_PROVIDED RECORDS_
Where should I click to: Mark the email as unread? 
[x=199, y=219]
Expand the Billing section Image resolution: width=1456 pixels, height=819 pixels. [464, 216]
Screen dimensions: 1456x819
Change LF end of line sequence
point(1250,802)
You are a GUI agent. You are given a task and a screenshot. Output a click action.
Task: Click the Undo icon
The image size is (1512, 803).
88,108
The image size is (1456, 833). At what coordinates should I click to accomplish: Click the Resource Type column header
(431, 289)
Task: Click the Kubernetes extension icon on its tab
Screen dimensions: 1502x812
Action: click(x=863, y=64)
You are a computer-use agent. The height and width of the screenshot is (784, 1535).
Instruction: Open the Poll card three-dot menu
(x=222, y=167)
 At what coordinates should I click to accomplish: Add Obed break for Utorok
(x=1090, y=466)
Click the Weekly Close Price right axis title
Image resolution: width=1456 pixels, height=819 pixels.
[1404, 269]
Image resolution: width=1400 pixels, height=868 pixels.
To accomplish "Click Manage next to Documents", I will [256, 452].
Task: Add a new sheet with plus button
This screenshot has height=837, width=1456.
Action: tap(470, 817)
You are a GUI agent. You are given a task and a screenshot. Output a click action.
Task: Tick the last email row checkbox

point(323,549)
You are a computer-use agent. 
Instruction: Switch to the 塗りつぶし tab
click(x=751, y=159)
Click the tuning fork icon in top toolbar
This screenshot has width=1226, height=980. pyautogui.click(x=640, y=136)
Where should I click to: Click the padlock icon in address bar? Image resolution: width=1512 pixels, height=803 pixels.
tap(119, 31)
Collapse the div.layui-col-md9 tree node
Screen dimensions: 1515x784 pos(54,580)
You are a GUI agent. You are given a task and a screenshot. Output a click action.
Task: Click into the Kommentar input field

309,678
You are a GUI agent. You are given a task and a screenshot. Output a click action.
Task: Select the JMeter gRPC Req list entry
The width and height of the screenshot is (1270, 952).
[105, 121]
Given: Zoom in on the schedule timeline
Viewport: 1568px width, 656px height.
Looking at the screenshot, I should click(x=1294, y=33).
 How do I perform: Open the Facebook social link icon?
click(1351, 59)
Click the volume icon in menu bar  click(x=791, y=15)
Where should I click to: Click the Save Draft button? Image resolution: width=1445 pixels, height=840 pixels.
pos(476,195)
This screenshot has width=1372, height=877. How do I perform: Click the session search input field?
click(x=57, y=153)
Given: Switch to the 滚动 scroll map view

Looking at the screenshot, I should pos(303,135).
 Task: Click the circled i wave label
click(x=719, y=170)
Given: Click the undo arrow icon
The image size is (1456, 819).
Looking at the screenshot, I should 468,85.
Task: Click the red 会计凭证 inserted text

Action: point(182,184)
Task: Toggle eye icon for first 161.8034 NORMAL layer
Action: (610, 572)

_WHAT IS NEEDED_
Write out every record above, word for word.

_REPLY_
Where should I click to: Mark the email as unread? 
[x=199, y=219]
Expand the Billing section Image resolution: width=1456 pixels, height=819 pixels. [464, 216]
Screen dimensions: 1456x819
Change LF end of line sequence
point(1250,802)
You are a GUI agent. You are given a task and a screenshot. Output a click action.
Task: Click the Undo icon
The image size is (1512, 803).
88,108
The image size is (1456, 833). At what coordinates should I click to accomplish: Click the Resource Type column header
(431, 289)
Task: Click the Kubernetes extension icon on its tab
Screen dimensions: 1502x812
Action: click(x=863, y=64)
You are a computer-use agent. The height and width of the screenshot is (784, 1535).
Instruction: Open the Poll card three-dot menu
(x=222, y=167)
 At what coordinates should I click to accomplish: Add Obed break for Utorok
(x=1090, y=466)
Click the Weekly Close Price right axis title
Image resolution: width=1456 pixels, height=819 pixels.
[1404, 269]
Image resolution: width=1400 pixels, height=868 pixels.
To accomplish "Click Manage next to Documents", I will [256, 452].
Task: Add a new sheet with plus button
This screenshot has height=837, width=1456.
Action: tap(470, 817)
You are a GUI agent. You are given a task and a screenshot. Output a click action.
Task: Tick the last email row checkbox

point(323,549)
You are a computer-use agent. 
Instruction: Switch to the 塗りつぶし tab
click(x=751, y=159)
Click the tuning fork icon in top toolbar
This screenshot has width=1226, height=980. pyautogui.click(x=640, y=136)
Where should I click to: Click the padlock icon in address bar? Image resolution: width=1512 pixels, height=803 pixels.
tap(119, 31)
Collapse the div.layui-col-md9 tree node
Screen dimensions: 1515x784 pos(54,580)
You are a GUI agent. You are given a task and a screenshot. Output a click action.
Task: Click into the Kommentar input field

309,678
You are a GUI agent. You are given a task and a screenshot. Output a click action.
Task: Select the JMeter gRPC Req list entry
The width and height of the screenshot is (1270, 952).
[105, 121]
Given: Zoom in on the schedule timeline
Viewport: 1568px width, 656px height.
Looking at the screenshot, I should click(x=1294, y=33).
 How do I perform: Open the Facebook social link icon?
click(1351, 59)
Click the volume icon in menu bar  click(x=791, y=15)
Where should I click to: Click the Save Draft button? Image resolution: width=1445 pixels, height=840 pixels.
pos(476,195)
This screenshot has width=1372, height=877. How do I perform: Click the session search input field?
click(x=57, y=153)
Given: Switch to the 滚动 scroll map view

Looking at the screenshot, I should pos(303,135).
 Task: Click the circled i wave label
click(x=719, y=170)
Given: Click the undo arrow icon
The image size is (1456, 819).
Looking at the screenshot, I should 468,85.
Task: Click the red 会计凭证 inserted text

Action: point(182,184)
Task: Toggle eye icon for first 161.8034 NORMAL layer
Action: (610, 572)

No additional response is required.